= What to work on =
Copy exactly the lines that run from the line containing "Where should I click to: Select" to the end of the material below, both ends included.

'''

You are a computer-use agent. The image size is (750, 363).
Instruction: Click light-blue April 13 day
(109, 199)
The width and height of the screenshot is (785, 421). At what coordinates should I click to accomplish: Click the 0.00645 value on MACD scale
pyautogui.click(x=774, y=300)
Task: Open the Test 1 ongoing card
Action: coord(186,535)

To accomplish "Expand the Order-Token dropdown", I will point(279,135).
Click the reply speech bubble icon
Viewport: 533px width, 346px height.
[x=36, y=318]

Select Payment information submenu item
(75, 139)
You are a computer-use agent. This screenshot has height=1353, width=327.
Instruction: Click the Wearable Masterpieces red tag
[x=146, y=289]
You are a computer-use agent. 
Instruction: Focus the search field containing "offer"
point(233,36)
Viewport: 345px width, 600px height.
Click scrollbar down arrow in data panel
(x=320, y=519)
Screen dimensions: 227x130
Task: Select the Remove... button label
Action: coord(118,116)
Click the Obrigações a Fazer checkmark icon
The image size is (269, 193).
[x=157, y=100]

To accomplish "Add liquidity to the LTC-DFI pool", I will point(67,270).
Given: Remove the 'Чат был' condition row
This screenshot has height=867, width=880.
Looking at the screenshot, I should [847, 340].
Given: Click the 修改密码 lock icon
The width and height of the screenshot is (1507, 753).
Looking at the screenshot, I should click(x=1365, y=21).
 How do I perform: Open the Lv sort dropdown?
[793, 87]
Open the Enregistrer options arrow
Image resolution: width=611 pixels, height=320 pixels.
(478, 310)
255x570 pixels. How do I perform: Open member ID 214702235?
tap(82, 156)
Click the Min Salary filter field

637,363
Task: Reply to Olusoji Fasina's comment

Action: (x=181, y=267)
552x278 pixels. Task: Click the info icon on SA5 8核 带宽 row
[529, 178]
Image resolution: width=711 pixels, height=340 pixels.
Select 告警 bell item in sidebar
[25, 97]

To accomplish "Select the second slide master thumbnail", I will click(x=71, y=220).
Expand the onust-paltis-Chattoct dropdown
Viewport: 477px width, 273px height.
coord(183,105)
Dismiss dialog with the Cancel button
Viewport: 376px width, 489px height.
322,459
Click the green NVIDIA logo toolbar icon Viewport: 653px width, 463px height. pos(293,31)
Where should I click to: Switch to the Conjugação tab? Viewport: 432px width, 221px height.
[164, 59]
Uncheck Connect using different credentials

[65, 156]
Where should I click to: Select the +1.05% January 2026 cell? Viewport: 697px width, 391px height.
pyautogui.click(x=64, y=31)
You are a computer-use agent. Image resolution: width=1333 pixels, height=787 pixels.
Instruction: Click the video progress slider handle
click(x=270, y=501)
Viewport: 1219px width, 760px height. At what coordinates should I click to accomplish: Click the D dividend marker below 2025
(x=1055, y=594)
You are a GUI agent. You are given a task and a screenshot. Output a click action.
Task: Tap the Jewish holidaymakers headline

'''

= Solution for this task =
Where should I click to: Select the +1.05% January 2026 cell? Viewport: 697px width, 391px height.
pyautogui.click(x=64, y=31)
You are a computer-use agent. Image resolution: width=1333 pixels, height=787 pixels.
Instruction: Click the video progress slider handle
click(x=270, y=501)
Viewport: 1219px width, 760px height. At what coordinates should I click to accomplish: Click the D dividend marker below 2025
(x=1055, y=594)
You are a GUI agent. You are given a task and a screenshot. Output a click action.
Task: Tap the Jewish holidaymakers headline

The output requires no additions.